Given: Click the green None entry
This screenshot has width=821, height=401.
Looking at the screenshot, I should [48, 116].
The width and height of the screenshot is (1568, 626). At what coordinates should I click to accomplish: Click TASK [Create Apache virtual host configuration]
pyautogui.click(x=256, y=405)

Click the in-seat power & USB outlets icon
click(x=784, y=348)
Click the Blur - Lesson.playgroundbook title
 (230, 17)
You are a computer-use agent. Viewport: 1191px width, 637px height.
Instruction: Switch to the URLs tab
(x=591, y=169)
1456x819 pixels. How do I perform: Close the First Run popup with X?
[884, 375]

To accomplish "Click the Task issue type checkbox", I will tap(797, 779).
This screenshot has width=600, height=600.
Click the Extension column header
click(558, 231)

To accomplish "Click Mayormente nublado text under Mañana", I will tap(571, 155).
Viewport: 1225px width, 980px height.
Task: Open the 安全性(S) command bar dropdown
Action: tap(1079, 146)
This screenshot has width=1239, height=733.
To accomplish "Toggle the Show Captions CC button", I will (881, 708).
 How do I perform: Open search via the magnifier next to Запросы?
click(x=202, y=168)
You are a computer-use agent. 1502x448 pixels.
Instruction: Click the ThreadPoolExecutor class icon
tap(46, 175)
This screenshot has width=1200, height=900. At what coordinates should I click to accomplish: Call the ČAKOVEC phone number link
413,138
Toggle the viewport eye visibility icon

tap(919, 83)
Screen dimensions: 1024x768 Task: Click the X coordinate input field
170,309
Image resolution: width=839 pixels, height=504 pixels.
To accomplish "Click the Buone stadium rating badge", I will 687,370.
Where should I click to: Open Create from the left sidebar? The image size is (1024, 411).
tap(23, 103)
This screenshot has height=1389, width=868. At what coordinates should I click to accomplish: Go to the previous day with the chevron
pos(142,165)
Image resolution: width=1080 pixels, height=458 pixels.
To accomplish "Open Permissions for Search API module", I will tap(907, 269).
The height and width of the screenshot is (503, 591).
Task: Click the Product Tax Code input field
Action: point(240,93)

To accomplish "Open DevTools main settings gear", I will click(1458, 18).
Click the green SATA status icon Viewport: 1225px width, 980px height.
++++
** Task goal **
Scale only the part of the records that opens with the line containing "This screenshot has width=1239, height=733." and closes with the line containing "tap(23, 103)": give all of those lines again, requests included, with every coordinate in the answers multiplied by 2.15 and rounded to a whole number, halves up. Leave every other number as it stands.

** Solution below **
This screenshot has width=1239, height=733.
To accomplish "Toggle the Show Captions CC button", I will (1894, 1522).
 How do I perform: Open search via the magnifier next to Запросы?
click(x=434, y=361)
You are a computer-use agent. 1502x448 pixels.
Instruction: Click the ThreadPoolExecutor class icon
tap(99, 376)
This screenshot has width=1200, height=900. At what coordinates should I click to accomplish: Call the ČAKOVEC phone number link
888,297
Toggle the viewport eye visibility icon

tap(1976, 178)
Screen dimensions: 1024x768 Task: Click the X coordinate input field
366,664
Image resolution: width=839 pixels, height=504 pixels.
To accomplish "Click the Buone stadium rating badge", I will 1477,796.
Where should I click to: Open Create from the left sidebar? The image size is (1024, 411).
tap(49, 221)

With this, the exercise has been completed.